— begin DATA EXCERPTS —

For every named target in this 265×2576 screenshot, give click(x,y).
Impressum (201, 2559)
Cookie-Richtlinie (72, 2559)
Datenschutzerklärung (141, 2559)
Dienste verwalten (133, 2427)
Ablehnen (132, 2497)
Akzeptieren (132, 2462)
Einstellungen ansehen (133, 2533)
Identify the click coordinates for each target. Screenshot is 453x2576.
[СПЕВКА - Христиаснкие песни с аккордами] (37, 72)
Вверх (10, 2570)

— end DATA EXCERPTS —
— begin DATA EXCERPTS —

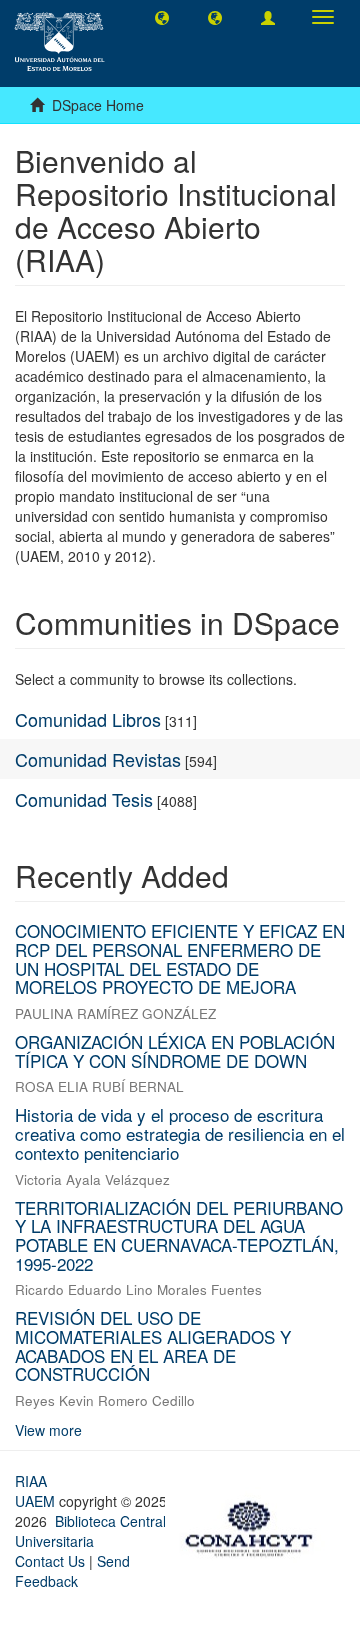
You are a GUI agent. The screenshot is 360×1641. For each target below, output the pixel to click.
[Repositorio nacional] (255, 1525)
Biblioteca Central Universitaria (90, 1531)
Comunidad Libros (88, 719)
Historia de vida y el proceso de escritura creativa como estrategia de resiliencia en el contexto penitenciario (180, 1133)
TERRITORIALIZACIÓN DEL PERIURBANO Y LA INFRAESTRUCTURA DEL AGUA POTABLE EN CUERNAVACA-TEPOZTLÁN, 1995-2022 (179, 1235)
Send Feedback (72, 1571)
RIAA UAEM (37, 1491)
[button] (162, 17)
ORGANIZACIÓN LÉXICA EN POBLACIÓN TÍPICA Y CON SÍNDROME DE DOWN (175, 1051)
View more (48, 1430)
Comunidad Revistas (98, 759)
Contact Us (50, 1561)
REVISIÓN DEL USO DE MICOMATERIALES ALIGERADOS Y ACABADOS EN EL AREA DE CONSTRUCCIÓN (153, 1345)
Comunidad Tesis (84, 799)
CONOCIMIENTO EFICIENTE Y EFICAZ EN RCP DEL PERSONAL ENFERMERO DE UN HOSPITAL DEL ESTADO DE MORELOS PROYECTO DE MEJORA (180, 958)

— end DATA EXCERPTS —

* _EXERCISE PROMPT_
Render the lines above as a JSON list of strings, one string per line, from the line with "For every named" up to and including the line with "[СПЕВКА - Христиаснкие", and leave out any blank lines.

* _RESULT FOR THIS EXERCISE_
[
  "For every named target in this 265×2576 screenshot, give click(x,y).",
  "Impressum (201, 2559)",
  "Cookie-Richtlinie (72, 2559)",
  "Datenschutzerklärung (141, 2559)",
  "Dienste verwalten (133, 2427)",
  "Ablehnen (132, 2497)",
  "Akzeptieren (132, 2462)",
  "Einstellungen ansehen (133, 2533)",
  "Identify the click coordinates for each target. Screenshot is 453x2576.",
  "[СПЕВКА - Христиаснкие песни с аккордами] (37, 72)"
]